JPMorgan Hit with $200 Million in Fines for Letting Employees Use WhatsApp to Evade Regulators’ Reach
As referenced above, JPMorgan was fined $200 million by the Security and Exchange Commission and the Commodity Futures Trading Commission last December. The fines were handed down to settle charges that JPMorgan’s Wall Street division allowed employees to use WhatsApp and other platforms to get around federal record-keeping laws. The company admitted to “widespread” record-keeping failures and allowing unapproved communications since at least 2015. The move was a sign of the ongoing battle between regulators, banks, and employees over the use of personal devices made more challenging due to the increase of remote work due to the pandemic.
A Better Approach to Avoiding Misconduct
Financial firms still experience fraud and other forms of misconduct despite regulatory reform following the 2008 financial crisis. They have paid out more than $400 billion in fines over the past 12 years as a result. The traditional approach to financial regulation of imposing formal rules and investing in a strong compliance function does not protect firms against excessive risk-taking and misconduct. Consider an alternative approach to compliance. Learn about an approach that is based on the principles of behavioral psychology that involve understanding the contextual drivers of human behaviors. Introducing small changes, or “nudges,” will help eliminate misconduct at the source.

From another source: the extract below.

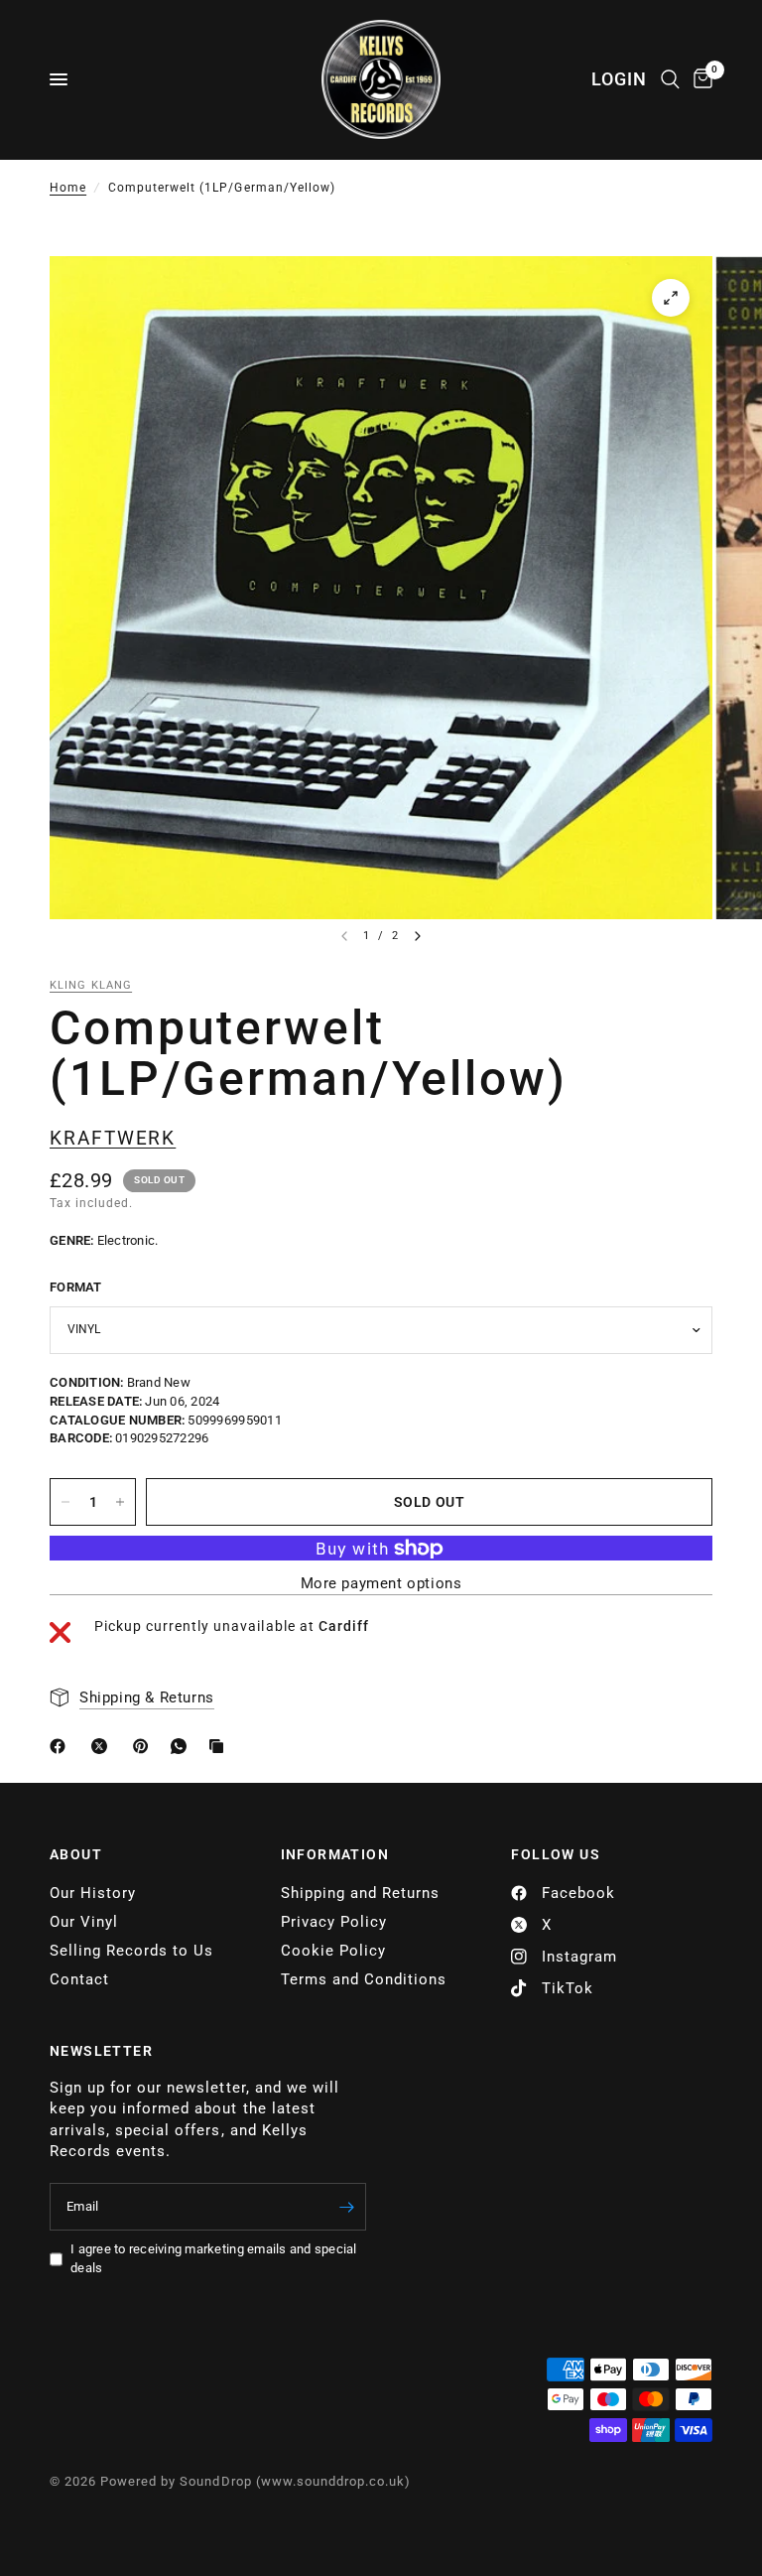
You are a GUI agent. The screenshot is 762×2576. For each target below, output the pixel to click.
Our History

Why the Banking Industry Needs to Proactively Identify Unapproved Communications Channels
In light of last week’s news, it is worth exploring what the banking industry needs to do to stop conducting business on unapproved communications channels. This is a prevalent problem that will continue growing with ongoing remote work and new ways to communicate digitally emerging frequently. As a result, when businesses are caught, the associated costs are high. It is clear from recent cases that banks can expect regulators to watch this closely and must prepare. The best way to ensure compliance with communications policies is to train employees on where they can communicate and the consequences of working outside those bounds.